Let them know the different elevator pitches you have for investors, clients, and potential business partners, as well as other key messaging like your company vision mission. The creator should understand how you want others to see your company, so they can use the right words and select angles that reflect your brand's viewpoint.

Tell Them Who You Serve

Include a few sentences about your target market or audience. If you target multiple demographics, you'll ideally have one for each project. Don't overlook this—one of the most crucial aspects of writing for business is knowing how to appeal to the audience. 

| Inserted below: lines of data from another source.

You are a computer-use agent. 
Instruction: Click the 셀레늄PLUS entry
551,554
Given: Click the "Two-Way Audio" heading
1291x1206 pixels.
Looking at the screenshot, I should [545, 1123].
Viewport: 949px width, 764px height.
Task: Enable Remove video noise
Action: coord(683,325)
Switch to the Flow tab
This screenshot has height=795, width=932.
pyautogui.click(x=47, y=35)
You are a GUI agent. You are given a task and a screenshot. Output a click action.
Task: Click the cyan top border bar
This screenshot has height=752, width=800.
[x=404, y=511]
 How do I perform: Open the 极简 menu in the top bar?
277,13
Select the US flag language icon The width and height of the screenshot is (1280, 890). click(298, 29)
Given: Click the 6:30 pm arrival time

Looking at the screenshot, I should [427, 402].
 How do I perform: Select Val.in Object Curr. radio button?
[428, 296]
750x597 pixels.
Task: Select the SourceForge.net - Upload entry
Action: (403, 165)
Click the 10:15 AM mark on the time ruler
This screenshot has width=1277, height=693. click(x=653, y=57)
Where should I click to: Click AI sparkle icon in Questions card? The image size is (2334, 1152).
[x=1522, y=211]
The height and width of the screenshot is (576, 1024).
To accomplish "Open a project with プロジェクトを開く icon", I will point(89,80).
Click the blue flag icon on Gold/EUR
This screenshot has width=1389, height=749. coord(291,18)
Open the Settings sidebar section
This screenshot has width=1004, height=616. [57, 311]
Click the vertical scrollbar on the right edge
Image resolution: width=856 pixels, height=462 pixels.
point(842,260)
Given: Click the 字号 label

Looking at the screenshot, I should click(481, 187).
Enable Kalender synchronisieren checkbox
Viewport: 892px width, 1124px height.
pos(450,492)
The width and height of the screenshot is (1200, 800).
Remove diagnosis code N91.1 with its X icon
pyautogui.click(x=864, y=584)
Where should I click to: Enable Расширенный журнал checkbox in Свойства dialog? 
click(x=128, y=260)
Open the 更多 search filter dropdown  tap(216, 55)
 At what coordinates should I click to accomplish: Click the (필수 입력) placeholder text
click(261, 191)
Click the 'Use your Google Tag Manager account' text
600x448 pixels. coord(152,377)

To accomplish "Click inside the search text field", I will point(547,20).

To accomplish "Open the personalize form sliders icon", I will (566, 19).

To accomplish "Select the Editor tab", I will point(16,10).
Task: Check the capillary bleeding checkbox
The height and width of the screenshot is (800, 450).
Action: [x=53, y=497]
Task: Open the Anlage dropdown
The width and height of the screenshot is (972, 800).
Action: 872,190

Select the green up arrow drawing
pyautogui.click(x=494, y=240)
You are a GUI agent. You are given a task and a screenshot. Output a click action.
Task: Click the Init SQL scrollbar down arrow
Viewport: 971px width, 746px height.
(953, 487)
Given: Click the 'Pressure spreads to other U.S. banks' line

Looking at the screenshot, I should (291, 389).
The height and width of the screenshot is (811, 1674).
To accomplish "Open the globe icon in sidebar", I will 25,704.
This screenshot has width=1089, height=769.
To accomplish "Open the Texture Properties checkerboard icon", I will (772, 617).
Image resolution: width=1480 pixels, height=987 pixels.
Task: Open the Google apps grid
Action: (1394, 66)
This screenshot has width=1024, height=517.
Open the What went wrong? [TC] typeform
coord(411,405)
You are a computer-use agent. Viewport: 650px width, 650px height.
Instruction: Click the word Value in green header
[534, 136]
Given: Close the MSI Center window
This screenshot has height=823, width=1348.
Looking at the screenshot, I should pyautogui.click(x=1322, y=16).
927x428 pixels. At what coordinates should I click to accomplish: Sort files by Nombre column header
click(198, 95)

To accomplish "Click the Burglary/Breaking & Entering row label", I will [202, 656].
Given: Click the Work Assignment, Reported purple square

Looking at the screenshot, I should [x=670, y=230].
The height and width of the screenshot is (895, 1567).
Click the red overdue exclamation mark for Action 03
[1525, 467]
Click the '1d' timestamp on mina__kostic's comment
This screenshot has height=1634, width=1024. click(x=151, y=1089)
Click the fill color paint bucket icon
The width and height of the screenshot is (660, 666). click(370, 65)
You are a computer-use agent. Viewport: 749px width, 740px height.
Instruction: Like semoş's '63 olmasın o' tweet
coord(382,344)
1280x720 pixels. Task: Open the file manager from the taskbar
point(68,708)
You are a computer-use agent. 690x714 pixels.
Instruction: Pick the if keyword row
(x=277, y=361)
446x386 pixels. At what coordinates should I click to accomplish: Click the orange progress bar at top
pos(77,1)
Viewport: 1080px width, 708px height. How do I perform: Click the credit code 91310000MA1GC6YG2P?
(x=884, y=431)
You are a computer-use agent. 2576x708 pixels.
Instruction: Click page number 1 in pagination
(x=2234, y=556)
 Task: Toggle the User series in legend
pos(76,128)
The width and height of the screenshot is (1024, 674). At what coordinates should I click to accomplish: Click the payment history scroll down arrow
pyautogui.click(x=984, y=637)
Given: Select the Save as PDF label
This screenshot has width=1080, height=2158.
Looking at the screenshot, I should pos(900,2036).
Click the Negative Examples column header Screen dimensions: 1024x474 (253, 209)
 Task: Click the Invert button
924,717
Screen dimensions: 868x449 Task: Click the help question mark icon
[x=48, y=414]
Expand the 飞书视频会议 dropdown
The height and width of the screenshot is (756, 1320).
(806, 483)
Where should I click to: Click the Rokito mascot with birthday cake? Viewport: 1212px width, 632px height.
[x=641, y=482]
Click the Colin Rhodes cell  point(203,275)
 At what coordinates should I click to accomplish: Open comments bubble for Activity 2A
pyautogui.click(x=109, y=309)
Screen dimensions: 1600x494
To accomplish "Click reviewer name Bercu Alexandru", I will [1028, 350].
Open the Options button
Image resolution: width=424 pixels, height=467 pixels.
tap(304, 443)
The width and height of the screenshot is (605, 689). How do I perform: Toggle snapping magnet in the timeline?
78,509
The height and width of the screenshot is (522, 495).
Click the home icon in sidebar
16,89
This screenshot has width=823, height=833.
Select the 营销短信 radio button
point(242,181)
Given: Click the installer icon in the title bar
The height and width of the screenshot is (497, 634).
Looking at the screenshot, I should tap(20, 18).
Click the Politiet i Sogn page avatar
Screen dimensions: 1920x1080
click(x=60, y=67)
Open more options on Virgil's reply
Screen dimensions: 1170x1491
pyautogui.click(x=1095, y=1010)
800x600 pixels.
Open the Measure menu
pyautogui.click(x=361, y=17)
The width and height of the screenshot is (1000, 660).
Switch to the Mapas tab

Besides your target market, you should also include your service locations. Indicate on the brief if you want the creators to focus on specific cities and towns so they can adjust the content plan accordingly.

State The Goals Clearly

Tell your contractor what you want them to create. Include the purpose and the angle you want the piece to have, as well as the message you would like readers to get. 

Provide links to background information and blogs with a similar approach to the topic. You could provide an inspiration piece and highlight what you want the writers to emulate—e.g. format, expository technique, and the like.

SEO contractors will be willing to accommodate requests like these and are eager to help you achieve the kind of content you envision for your website. However, you have to show them what you want!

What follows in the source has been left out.